### ACTION ITEM
Write an exact copy of the entries below that leaves out all pictures.

Stored data entries
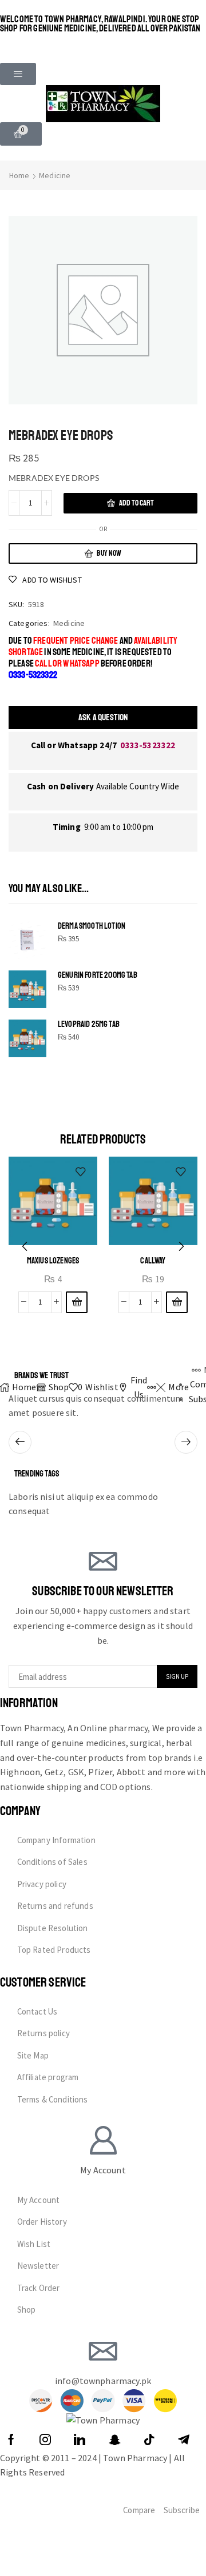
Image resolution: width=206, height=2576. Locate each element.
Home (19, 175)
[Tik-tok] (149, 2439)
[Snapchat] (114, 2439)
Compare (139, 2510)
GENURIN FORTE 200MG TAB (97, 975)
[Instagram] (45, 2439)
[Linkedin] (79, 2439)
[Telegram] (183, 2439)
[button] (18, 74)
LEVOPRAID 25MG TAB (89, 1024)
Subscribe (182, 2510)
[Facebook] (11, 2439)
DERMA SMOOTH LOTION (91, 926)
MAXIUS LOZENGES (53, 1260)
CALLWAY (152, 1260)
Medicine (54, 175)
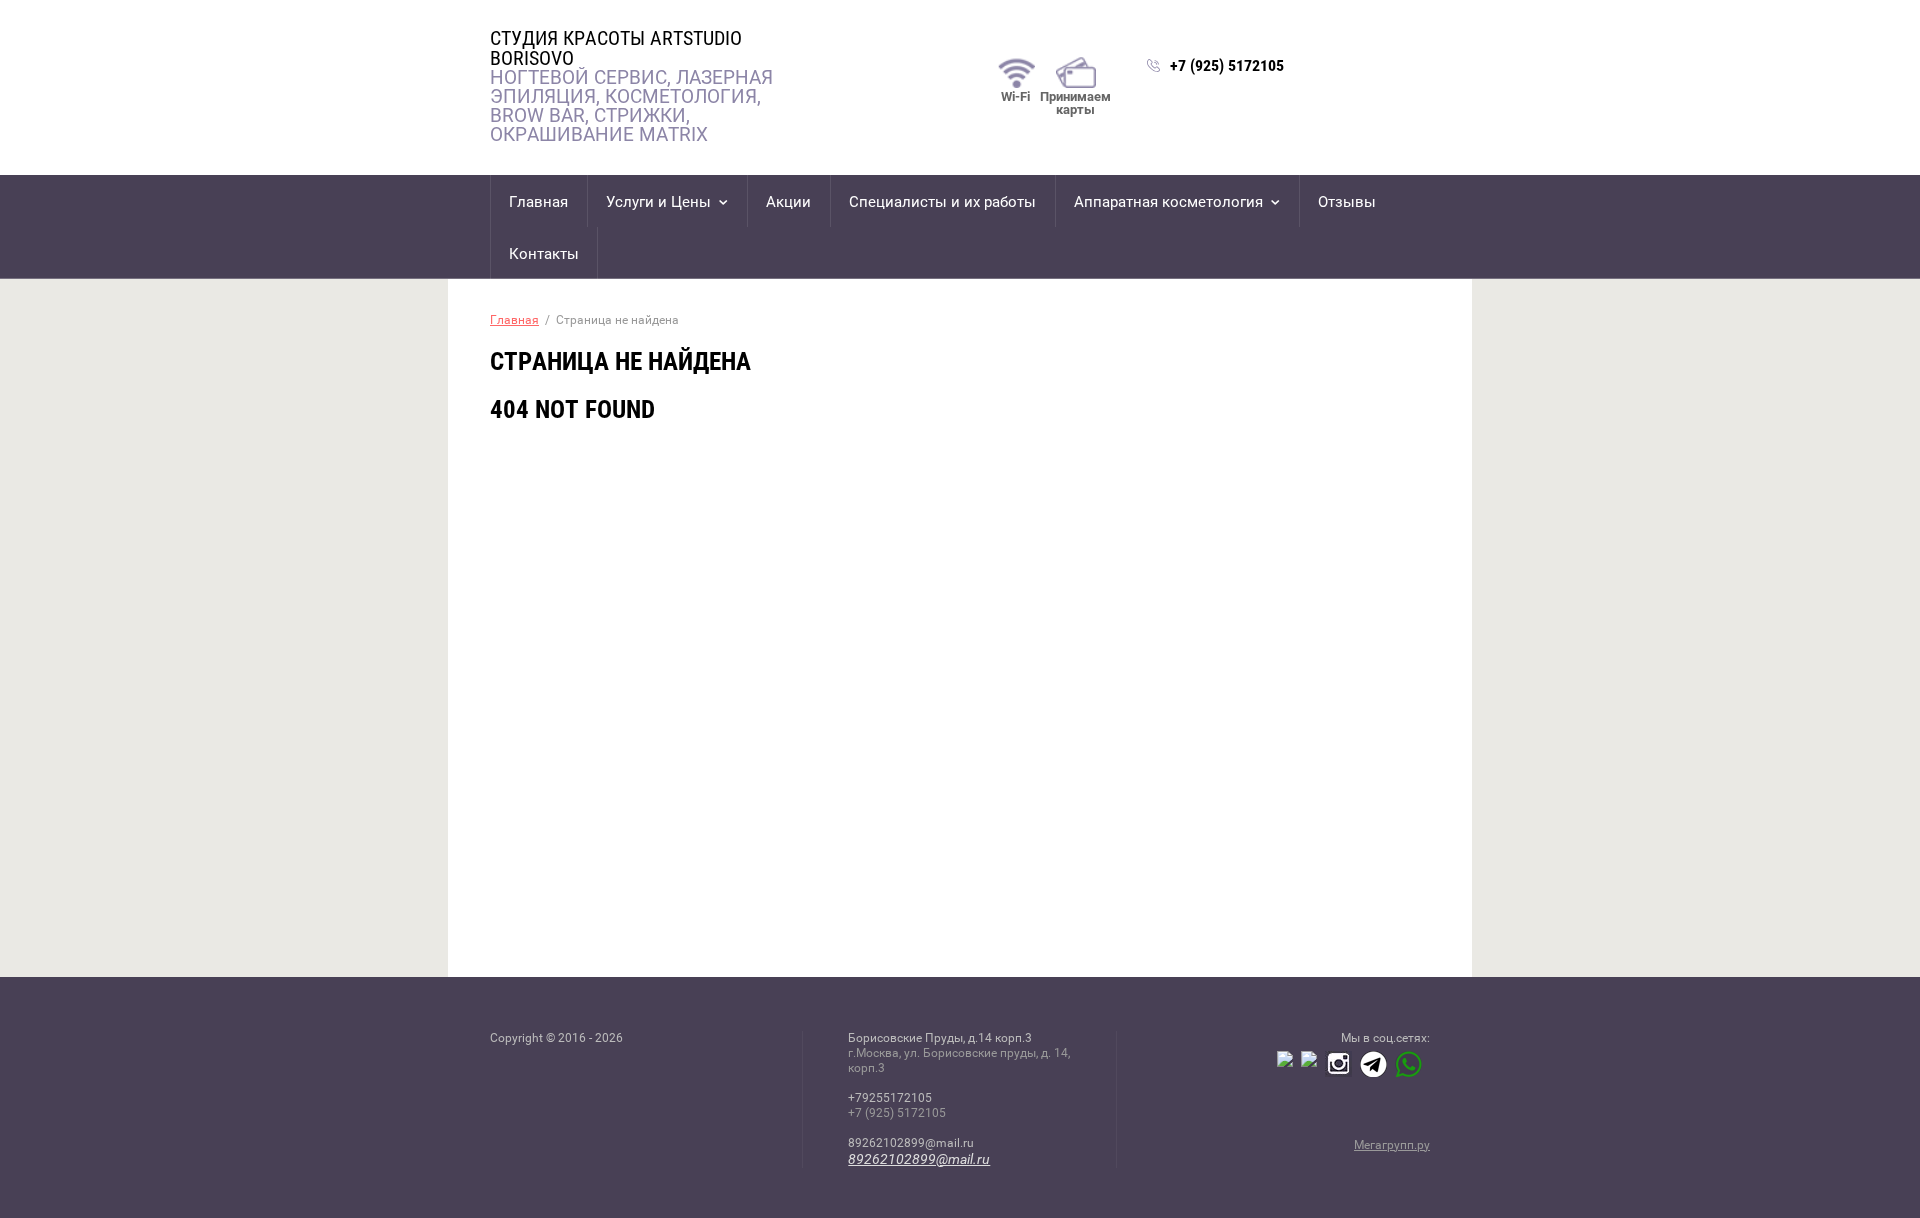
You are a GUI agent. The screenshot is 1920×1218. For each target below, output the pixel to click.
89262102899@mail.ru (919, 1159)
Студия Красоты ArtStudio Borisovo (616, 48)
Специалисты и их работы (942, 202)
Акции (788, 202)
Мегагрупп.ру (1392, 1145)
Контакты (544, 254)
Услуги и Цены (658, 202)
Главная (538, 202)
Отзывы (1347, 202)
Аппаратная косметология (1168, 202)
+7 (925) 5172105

### EXPECTED OUTPUT
Image resolution: width=206, height=2576. Locate each element.
Home (19, 175)
[Tik-tok] (149, 2439)
[Snapchat] (114, 2439)
Compare (139, 2510)
GENURIN FORTE 200MG TAB (97, 975)
[Instagram] (45, 2439)
[Linkedin] (79, 2439)
[Telegram] (183, 2439)
[button] (18, 74)
LEVOPRAID 25MG TAB (89, 1024)
Subscribe (182, 2510)
[Facebook] (11, 2439)
DERMA SMOOTH LOTION (91, 926)
MAXIUS LOZENGES (53, 1260)
CALLWAY (152, 1260)
Medicine (54, 175)
You are a GUI agent. The screenshot is 1920×1218. For each target below, output the pixel to click.
89262102899@mail.ru (919, 1159)
Студия Красоты ArtStudio Borisovo (616, 48)
Специалисты и их работы (942, 202)
Акции (788, 202)
Мегагрупп.ру (1392, 1145)
Контакты (544, 254)
Услуги и Цены (658, 202)
Главная (538, 202)
Отзывы (1347, 202)
Аппаратная косметология (1168, 202)
+7 (925) 5172105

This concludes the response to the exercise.